### Assigned task
In full and without alteration, print the records below, minus any images.

### Exercise material

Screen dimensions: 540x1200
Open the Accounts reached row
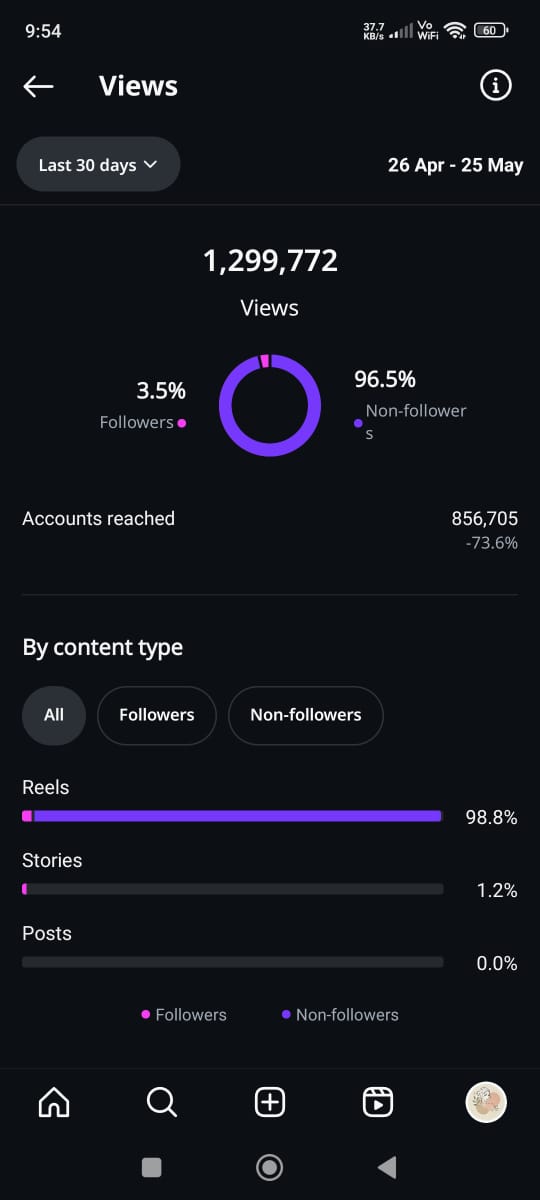[x=270, y=530]
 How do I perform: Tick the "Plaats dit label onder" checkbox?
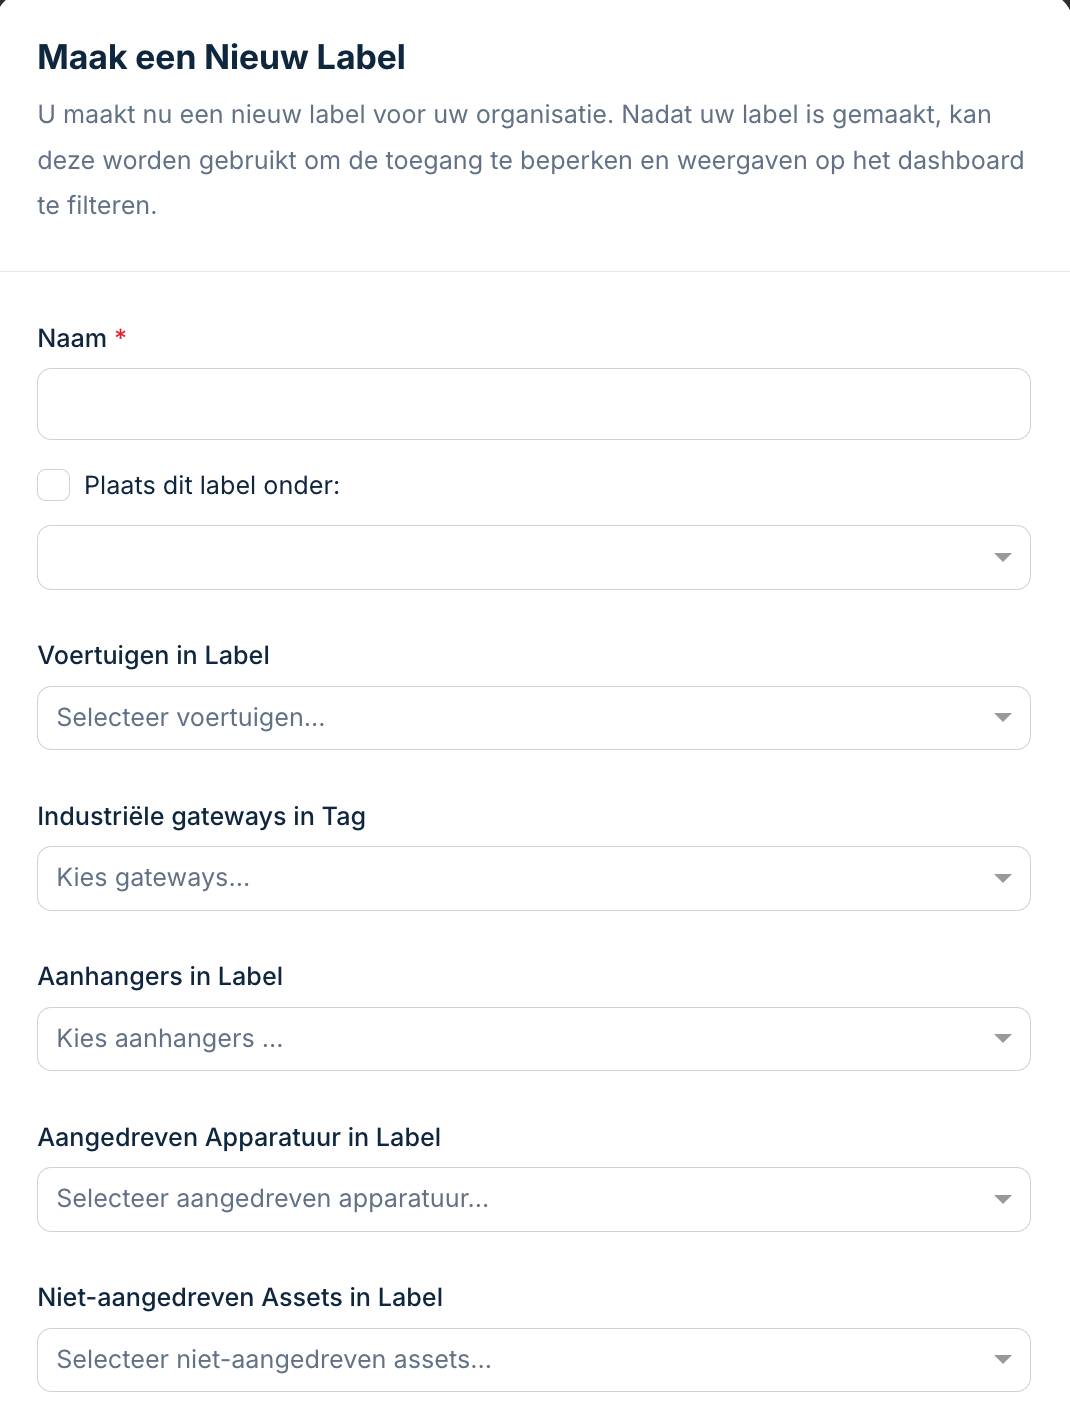[54, 485]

### Solution for this exercise
Screen dimensions: 540x1200
Open the Accounts reached row
[x=270, y=530]
 How do I perform: Tick the "Plaats dit label onder" checkbox?
[54, 485]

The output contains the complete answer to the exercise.